Is it a good idea to begin by requiring committee members to reveal their private interests or biases with respect to any committee decision? Surprisingly, Austen-Smith and Feddersen's research does not support this strategy.

"If I know I am in the minority on a committee, then I have no reason to share any useful information, since that can only benefit the majority," says Austen-Smith. "But if I think I might be in the majority, then I do have a reason to share what I know with others."

The Kellogg professor highlights an example of another challenge in how groups share information — in this case with the public — by pointing out the selective information sharing, or truth-filtering, in the tobacco industry's past communication strategies.

"In the early days, executives announced research findings to assure consumers that cigarette smoking did not cause cancer. The research findings shared may have been accurate, but the industry also chose not to share its entire research, which revealed smoking in fact does cause cancer," he notes.

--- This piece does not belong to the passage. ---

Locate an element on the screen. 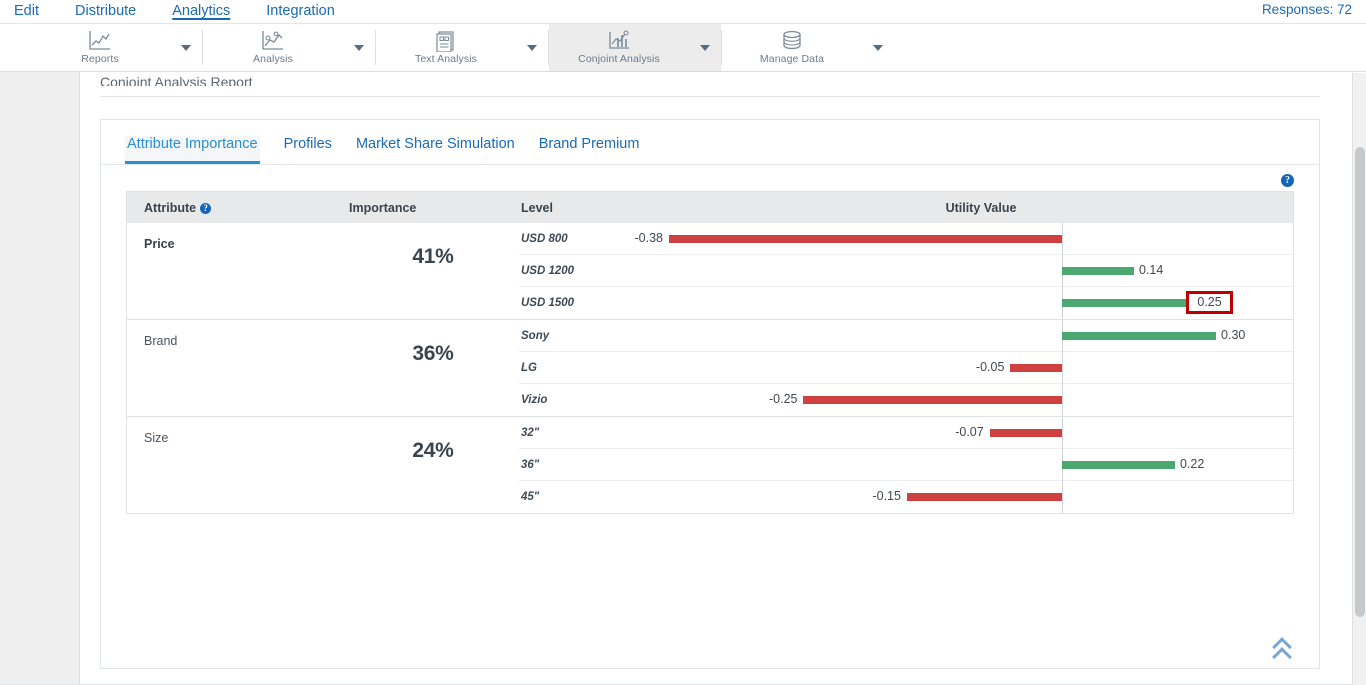 The width and height of the screenshot is (1366, 685). responses-count: Responses: 72 is located at coordinates (1306, 10).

The industry's claims later fell apart when, over the years, smoking-related cancers increased significantly and third-party research exposed the industry's initial position as representing only part of the truth.

Austen-Smith says that in crisis situations, some decisions to withhold important facts are made by individuals who mistakenly assume this omission is what the committee majority prefers. Because a lack of information shared in deliberations affects the outcomes reached by committees, Austen-Smith hopes his research helps business leaders develop tools to gather the whole truth most effectively.